Le changement le plus urgent à introduire dans notre régime commercial est celui qui aurait pour objet la navigation maritime. Les surtaxes de pavillon ont fait leur temps. On a lieu d’être rassuré à ce sujet par les conséquences qu’a eues en Angleterre l’abolition complète de l’acte de navigation de Cromwell, regardé longtemps comme le palladium de la puissance britannique. Depuis lors, le commerce de l’Angleterre s’est beaucoup accru et la navigation étrangère en a profité, mais la navigation anglaise n’a pas cessé de croître ; il est remarquable qu’elle ait conservé à peu près intact le cabotage, qu’on aurait supposé plus particulièrement menacé par la pleine liberté dont jouit aujourd’hui le pavillon étranger d’y participer sur le pied d’égalité[1]. Le régime de la protection prétendue de la marine marchande est préjudiciable à nos manufactures et à notre agriculture. Il les contrarie dans leurs approvisionnemens, il les gêne dans l’exportation de leurs produits.
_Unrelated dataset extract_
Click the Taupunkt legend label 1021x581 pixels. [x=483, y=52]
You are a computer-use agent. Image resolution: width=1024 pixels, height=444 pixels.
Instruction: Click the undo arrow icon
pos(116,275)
Personne apparemment ne voudra soutenir qu’il est favorable à notre marine marchande, puisque de toutes parts on compare avec douleur l’insignifiance

  1. Je lis dans une circulaire de MM. W. S. Lindsay et C°, une des principales maisons d’armement du monde entier, que pendant les dix mois clos le 31 octobre 1861, le mouvement du cabotage a été de 29,030,711 tonnes, et que le pavillon étranger n’y est entré que pour 154,000 ; c’est à peu près 1/2 pour 100.